MOBILISONS-NOUS CONTRE LE PILLAGE DU PATRIMOINE !
La DAPA affirme sa volonté de lutter contre le pillage
Relevé de conclusions de la réunion HAPPAH – DAPA du 25 février 2009
Le 25 février dernier, quelques membres du bureau de
l’association HAPPAH ont été reçus au Ministère de la
Culture (DAPA, Direction de l'Architecture et du
Patrimoine). Les échanges ont été francs et cordiaux
et ont démontré une grande proximité des points de
vue de chacune des deux parties.
Un manque de réactivité des services de l'Etat dans les deux dernières décennies a conduit à un développement de la détection clandestine, contre lequel il convient maintenant de lutter avec force, afin de sauver le patrimoine archéologique français d'une dégradation diffuse, mais irréversible.
La législation en vigueur, insuffisamment appliquée ou complaisamment détournée, doit être réaffirmée avec force, expliquée et commentée, et surtout appliquée à la lettre.
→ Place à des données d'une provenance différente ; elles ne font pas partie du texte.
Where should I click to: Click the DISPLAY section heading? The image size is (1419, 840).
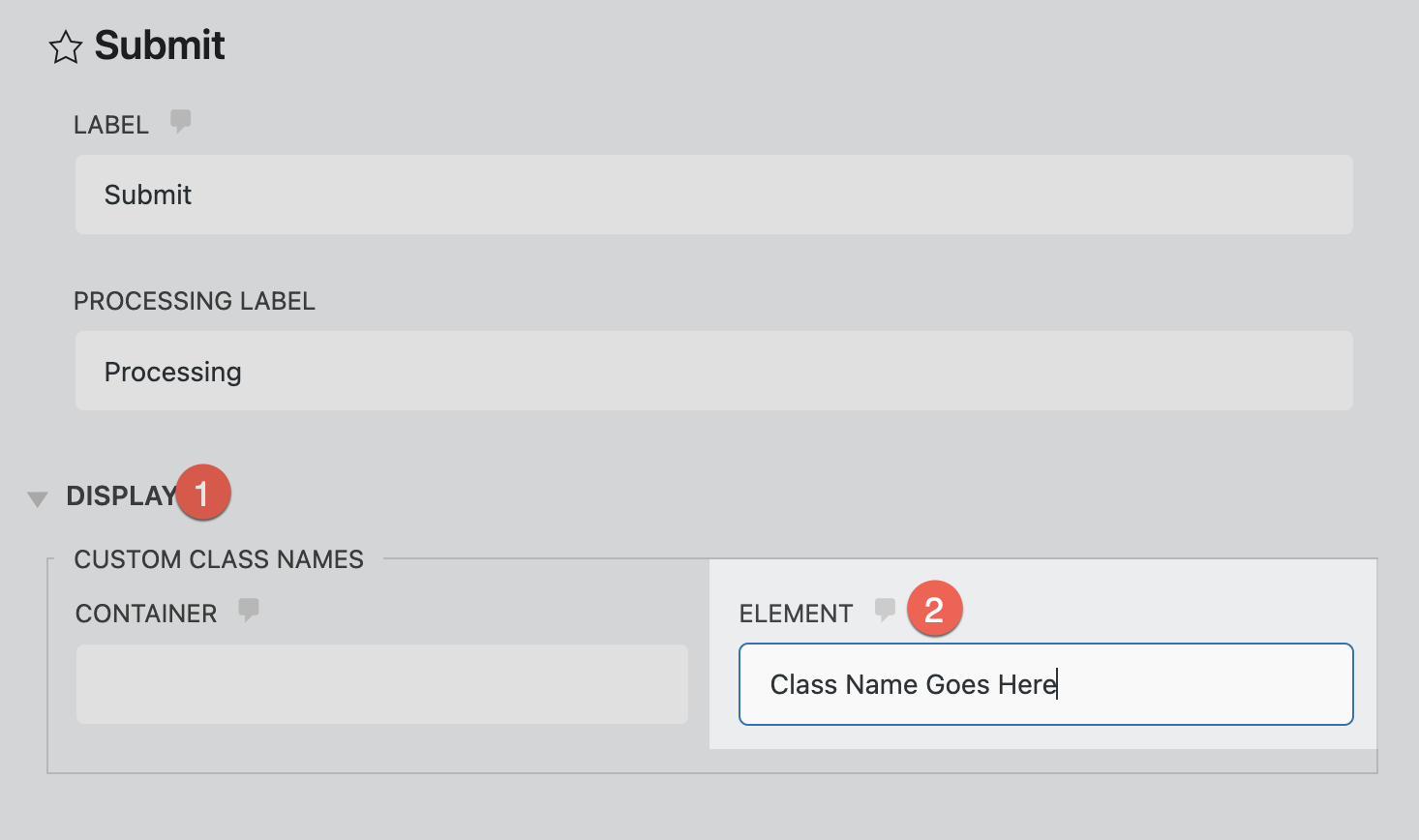(121, 496)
Le Ministère de la Culture va intensifier les consignes à destination des Services régionaux de l'archéologie (instructions aux Conservateurs régionaux, circulaire éventuelle) et ceux-ci seront incités à s'impliquer davantage dans la judiciarisation des affaires portées à leur connaissance : plaintes systématiques, contacts avec les cabinets des Procureurs pour les sensibiliser et leur apporter des éléments complémentaires si besoin, etc. Ces actions doivent être envisagées dans les flagrantsdélits de détection, mais aussi dans les cas évidents de non-respect de l'article L. 542-2 du code du Patrimoine (absence de publicité ou fausses interprétations des textes en vigueur).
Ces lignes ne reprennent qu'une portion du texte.